*WORK REQUEST*. In the data below, restate exactly the lines from the one with "Given: Select the" to the final line, both included, but not the pictures.

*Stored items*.
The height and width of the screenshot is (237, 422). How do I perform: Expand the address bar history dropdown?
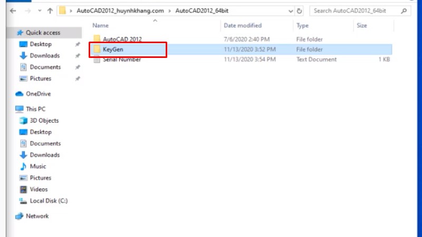pos(289,11)
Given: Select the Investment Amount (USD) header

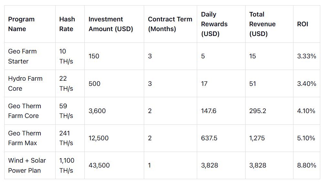Looking at the screenshot, I should tap(111, 24).
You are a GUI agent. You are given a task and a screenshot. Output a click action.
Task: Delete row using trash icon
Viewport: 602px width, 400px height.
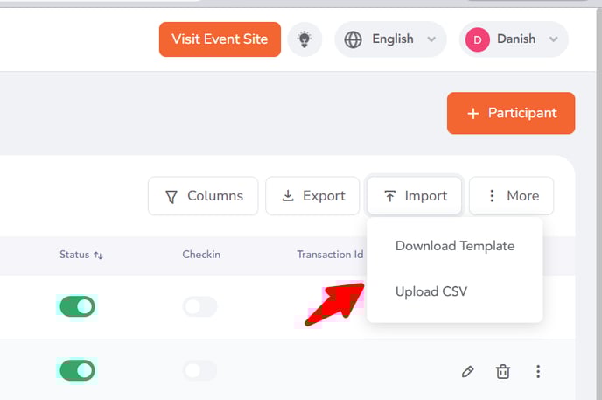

*RESULT OF THIS TASK*.
Given: Select the Investment Amount (USD) header

Looking at the screenshot, I should tap(111, 24).
You are a GUI agent. You are given a task and a screenshot. Output a click action.
Task: Delete row using trash icon
Viewport: 602px width, 400px height.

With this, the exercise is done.